The deeper historic significance of our national holiday was described by Callista in a brief talk.
Her speech really caught the meaning of our national Independence Day, and I want to share it with you.
“Americans come together with family and friends on the Fourth of July to commemorate the signing of the Declaration of Independence and to celebrate the birth of our nation. It’s a time to reflect on a unique and remarkable moment in history, when 56 men from 13 colonies gathered in a simple statehouse in Philadelphia and changed the world.
“With one voice they emerged and declared “that all men are created equal.” They mutually pledged to each other, their lives, their fortunes, and their sacred honor on the belief that government must derive its power from the people.
“For 242 years, the signing of the Declaration of Independence has been a symbol of liberty, democracy, and justice.
”And while each year we pause to celebrate our nation’s birthday, we also reflect on our shared responsibilities as Americans. Our forefathers launched a great experiment in 1776 – one that requires each generation to preserve freedom for the next. As Benjamin Franklin cautioned, ’A Republic – if you can keep it.’
“The lessons of America’s independence were not meant to be left behind in 1776 – nor confined to the United States. The values and ideals enshrined in America’s Constitution have been emulated by democracies around the world.

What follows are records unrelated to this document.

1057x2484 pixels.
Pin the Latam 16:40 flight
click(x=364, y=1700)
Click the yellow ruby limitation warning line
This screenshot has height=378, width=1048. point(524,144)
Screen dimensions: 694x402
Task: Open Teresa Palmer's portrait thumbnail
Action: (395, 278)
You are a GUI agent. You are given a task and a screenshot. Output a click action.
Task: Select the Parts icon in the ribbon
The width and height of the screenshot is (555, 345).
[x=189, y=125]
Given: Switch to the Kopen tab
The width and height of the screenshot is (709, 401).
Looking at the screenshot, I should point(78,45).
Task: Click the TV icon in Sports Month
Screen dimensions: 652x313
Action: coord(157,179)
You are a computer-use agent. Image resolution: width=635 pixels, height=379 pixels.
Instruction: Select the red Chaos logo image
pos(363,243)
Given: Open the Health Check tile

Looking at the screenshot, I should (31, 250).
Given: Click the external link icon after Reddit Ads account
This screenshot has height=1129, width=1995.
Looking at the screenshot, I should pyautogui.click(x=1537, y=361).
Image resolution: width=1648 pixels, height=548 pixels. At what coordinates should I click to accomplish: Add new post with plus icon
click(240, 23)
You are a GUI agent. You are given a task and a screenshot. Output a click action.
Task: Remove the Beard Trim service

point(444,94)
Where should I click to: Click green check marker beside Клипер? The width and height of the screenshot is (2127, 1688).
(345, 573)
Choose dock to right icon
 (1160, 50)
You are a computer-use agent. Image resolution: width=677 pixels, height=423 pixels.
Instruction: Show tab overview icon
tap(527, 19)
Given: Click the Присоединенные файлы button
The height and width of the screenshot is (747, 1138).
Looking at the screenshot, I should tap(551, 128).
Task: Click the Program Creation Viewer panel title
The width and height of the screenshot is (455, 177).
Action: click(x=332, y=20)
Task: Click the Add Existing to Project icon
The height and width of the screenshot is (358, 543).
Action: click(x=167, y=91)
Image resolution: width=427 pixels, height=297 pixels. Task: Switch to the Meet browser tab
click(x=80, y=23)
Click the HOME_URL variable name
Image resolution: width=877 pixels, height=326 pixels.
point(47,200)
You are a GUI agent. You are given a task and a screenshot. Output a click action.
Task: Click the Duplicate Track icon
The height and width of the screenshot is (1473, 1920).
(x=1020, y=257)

“Of course, challenges remain. Today, millions of people around the world suffer under oppression and tyranny – deprived of freedom, security, and prosperity.
“Faced with these great challenges, the United States and the Holy See share a deep and enduring commitment to advancing freedom and justice around the world.
“Over the past year, we’ve had the good fortune to highlight the many ways in which the United States and the Holy See work together on this noble effort.
“Last May, President Trump and his family visited the Vatican to meet with the Holy Father. President Trump and Pope Francis discussed the shared priorities of the United States and the Holy See on a number of issues, including combatting terrorism and safeguarding human rights.
“The U.S. Embassy to the Holy See has been hard at work with the Vatican to build on these shared objectives, from fighting human trafficking, to highlighting the work of women religious, to advancing and defending religious freedom.
“Two weeks ago, our embassy held a symposium on defending international religious freedom.
“Their Eminences Cardinals Parolin, Coutts, and Sandri graciously joined us.
“This event amplified our joint efforts to defend religious freedom in the lead-up to the
‘Ministerial to Advance Religious Freedom,’ which will be hosted by Secretary Pompeo later this month in Washington, D.C. I am pleased to announce that His Excellency Archbishop Gallagher will travel to Washington for this ministerial.
“In April, Archbishop Gallagher also joined us for a symposium illustrating the remarkable contributions religious women make to advance peace and human rights around the world.
“One of these women, Sister Maria Elena Berini, was honored by the United States as an International Woman of Courage for her service in war-torn communities in Africa.
“And earlier this year, at the Santa Marta Conference, we reaffirmed our shared commitment with the Holy See to combatting the global evil of human trafficking.
“Working together with the Vatican, the United States Embassy to the Holy See will continue to promote peace, freedom, and human dignity around the world.
“And now, please raise your glass and join me in a toast to the anniversary of our Declaration of Independence, and to the bonds of friendship that unite America and the Holy See. Salute!
‘Thank you. God bless you all. And God bless the United States of America!”
I hope your Fourth of July is as amazing and exciting as ours has been and remember:
Happy birthday, America: The best is yet to come!